Lange Zeit sind die Offenbarungen über die Love Crimes of Gillian Guess durchaus unterhaltsam, doch dann soll aus der Farce plötzlich ein Drama werden, und über traumatisierende Erlebnisse aus Gillians Jugend (Selbstzerstümmelung mit Sicherheitsnadeln, Tod der besten Freundin) soll uns die Figur näher kommen, von der wir gleichzeitig auch über ihren white trash-Haushalt plötzlich einen ganz anderen Eindruck bekommen. Das vermeintliche L'Oreal-Modell stammt offenbar aus einer ähnlichen Sitcom-Hölle wie am Anfang von Natural Born Killers.

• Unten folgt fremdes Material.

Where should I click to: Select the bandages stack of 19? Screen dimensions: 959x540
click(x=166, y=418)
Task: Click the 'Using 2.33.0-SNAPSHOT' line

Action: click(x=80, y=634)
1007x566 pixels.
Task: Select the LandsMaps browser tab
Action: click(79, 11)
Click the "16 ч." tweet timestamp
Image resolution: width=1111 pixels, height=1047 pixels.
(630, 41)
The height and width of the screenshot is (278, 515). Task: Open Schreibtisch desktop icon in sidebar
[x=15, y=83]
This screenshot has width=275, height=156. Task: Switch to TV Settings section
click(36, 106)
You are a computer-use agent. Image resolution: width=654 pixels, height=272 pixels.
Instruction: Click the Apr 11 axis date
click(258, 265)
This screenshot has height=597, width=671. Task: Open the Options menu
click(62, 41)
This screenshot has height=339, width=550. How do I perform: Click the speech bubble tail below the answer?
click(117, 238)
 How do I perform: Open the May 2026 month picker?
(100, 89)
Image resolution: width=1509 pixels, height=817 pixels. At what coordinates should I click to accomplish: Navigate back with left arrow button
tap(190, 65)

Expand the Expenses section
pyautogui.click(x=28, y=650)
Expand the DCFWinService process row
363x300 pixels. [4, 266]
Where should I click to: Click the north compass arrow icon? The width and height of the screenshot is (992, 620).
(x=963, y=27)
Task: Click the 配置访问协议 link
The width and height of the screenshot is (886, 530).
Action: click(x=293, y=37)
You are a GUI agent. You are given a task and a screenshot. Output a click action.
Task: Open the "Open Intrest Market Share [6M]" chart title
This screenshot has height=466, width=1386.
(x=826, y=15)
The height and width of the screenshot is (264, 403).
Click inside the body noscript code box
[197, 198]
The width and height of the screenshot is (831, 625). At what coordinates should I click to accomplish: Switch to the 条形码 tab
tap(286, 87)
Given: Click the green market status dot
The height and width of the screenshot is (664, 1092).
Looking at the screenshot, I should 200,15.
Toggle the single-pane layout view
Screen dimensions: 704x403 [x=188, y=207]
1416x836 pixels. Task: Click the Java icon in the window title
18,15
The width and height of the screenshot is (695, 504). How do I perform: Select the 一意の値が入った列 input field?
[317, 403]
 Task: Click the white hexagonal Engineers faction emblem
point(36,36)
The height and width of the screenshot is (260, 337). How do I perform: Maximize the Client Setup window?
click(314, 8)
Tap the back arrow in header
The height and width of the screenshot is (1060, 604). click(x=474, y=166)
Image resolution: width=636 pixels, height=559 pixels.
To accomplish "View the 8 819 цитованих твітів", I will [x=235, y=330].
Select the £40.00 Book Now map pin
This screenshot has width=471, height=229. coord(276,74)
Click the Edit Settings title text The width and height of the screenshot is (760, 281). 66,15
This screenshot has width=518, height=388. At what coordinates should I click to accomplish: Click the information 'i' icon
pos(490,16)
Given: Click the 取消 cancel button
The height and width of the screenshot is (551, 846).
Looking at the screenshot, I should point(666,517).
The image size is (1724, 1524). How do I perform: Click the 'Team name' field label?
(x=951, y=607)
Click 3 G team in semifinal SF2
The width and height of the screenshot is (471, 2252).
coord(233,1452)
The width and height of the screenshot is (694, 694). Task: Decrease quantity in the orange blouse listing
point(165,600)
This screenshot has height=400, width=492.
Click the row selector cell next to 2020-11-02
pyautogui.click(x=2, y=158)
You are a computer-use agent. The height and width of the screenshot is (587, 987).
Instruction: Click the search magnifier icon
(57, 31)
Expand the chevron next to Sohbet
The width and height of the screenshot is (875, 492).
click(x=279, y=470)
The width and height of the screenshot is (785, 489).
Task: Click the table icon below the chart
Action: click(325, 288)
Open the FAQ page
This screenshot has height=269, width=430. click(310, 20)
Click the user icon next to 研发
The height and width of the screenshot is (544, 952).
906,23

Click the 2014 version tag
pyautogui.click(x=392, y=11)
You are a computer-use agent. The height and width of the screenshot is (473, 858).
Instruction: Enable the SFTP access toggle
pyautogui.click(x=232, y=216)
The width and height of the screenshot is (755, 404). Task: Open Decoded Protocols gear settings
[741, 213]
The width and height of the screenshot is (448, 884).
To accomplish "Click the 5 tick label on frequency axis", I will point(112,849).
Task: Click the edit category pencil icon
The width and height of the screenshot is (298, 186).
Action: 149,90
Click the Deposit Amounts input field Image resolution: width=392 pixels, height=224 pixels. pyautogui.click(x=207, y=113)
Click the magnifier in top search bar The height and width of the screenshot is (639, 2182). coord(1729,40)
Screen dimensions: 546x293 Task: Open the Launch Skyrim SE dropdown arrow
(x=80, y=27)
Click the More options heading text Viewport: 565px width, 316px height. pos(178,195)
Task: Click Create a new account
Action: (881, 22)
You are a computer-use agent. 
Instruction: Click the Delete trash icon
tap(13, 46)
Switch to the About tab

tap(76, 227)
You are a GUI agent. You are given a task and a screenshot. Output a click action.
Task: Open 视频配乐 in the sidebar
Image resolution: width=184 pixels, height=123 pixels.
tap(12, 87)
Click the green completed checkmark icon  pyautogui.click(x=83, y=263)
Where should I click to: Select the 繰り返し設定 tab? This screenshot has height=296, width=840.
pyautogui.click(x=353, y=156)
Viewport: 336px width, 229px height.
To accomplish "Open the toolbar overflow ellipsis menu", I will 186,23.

Doch der Zuschauer ist an diesem Punkt längst zu keiner Empathie mehr fähig, begrüßt es vielleicht noch, daß die üblichen Vergewaltigungs-Klischees umgangen werden, aber spätestens, wenn die kleine Gillian die Performance ihres Lebens hat und für gefühlte zehn Minuten im Rampenlicht tanzt, überkommt einen das unstillbare Verlangen, nach der Fernbedienung zu greifen und zu irgendeiner anderen Talk- oder Gerichtsshow umzuschalten.